# Hey all!



## Wing_Chun_Bob (Nov 2, 2004)

Hey all my name is bob and I am currently a Wing chun Tao Student in Windsor Ont, and training under Sifu jim Clark. Just posting too say hello too everyone


----------



## shesulsa (Nov 2, 2004)

Hello WCB and welcome to Martial Talk.  This is a nice place to hang and one of the best discussion boards on the web, IMHO.

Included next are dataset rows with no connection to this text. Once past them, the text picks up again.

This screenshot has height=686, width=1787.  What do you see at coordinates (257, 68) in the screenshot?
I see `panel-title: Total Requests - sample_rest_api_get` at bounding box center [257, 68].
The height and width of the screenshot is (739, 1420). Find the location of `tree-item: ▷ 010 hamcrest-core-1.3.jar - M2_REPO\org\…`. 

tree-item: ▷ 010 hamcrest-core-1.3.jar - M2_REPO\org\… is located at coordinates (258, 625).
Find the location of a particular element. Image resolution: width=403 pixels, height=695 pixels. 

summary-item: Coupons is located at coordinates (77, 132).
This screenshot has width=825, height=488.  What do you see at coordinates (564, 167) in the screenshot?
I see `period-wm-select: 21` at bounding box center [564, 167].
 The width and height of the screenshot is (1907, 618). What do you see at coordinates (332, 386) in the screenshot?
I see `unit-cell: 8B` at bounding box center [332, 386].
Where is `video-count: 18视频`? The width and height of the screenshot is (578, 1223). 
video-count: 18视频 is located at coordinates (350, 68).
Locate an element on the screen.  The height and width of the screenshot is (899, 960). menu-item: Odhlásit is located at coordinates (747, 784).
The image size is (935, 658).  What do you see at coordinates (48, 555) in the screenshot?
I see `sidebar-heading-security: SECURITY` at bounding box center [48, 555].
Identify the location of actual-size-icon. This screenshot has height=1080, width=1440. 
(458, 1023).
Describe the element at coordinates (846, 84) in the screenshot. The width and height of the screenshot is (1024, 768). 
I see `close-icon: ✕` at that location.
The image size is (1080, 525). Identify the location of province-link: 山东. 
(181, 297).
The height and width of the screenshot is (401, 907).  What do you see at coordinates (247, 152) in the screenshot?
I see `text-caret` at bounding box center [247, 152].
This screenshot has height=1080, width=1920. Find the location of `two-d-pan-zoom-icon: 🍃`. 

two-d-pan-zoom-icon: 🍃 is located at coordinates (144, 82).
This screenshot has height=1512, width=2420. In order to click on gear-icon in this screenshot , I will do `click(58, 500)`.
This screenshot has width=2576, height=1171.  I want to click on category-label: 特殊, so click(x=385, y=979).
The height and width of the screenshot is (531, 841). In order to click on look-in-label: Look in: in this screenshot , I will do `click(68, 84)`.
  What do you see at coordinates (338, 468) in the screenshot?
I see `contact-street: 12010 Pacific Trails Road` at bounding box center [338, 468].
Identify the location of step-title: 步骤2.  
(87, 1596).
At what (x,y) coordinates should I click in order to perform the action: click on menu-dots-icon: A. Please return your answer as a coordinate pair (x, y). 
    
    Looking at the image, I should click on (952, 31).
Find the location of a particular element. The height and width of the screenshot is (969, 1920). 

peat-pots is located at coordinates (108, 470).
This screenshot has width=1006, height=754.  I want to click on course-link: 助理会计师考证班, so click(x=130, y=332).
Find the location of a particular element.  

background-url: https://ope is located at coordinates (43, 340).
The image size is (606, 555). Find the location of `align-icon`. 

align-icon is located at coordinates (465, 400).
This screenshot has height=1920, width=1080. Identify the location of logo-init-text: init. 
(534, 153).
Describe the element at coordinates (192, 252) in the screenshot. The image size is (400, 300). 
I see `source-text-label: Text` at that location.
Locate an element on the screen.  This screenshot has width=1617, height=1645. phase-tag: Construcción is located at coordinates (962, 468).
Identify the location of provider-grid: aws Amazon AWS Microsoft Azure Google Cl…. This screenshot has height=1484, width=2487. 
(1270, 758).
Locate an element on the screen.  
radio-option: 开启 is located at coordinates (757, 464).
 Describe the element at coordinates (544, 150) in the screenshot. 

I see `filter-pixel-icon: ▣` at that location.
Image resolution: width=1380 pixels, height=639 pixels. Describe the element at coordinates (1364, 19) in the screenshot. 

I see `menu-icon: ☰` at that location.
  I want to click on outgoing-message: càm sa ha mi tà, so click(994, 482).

 Have a look around and happy posting!


----------



## Vadim (Nov 2, 2004)

Hey Bob, welcome aboard. artyon:


----------



## TigerWoman (Nov 2, 2004)

Hey Back, Bob!  This is a great place, so very addictive. But have fun learning like I do!  TW


----------



## Sarah (Nov 2, 2004)

Hello Bob, happy posting!


----------



## Oak Bo (Nov 3, 2004)

Hi Bob!
 Welcome aboard :cheers:
 :asian:


----------



## Drac (Nov 3, 2004)

Greetings and Welcome to MT Bob...


----------



## KenpoTess (Nov 5, 2004)

Hi Bob  Welcome to a Fantastic Group~!

~Tess


----------



## Venomstrike (Nov 5, 2004)

Hi Bob, welcome to the forums. I'm new also and so far I like it here. There is so much information here on the martial arts. You should read through some of the older topics like I've been doing recently -- lots of tips and strategies.


----------



## still learning (Nov 14, 2004)

Hello, Wing Chun Bob,  .......Aloha from Hawaii


----------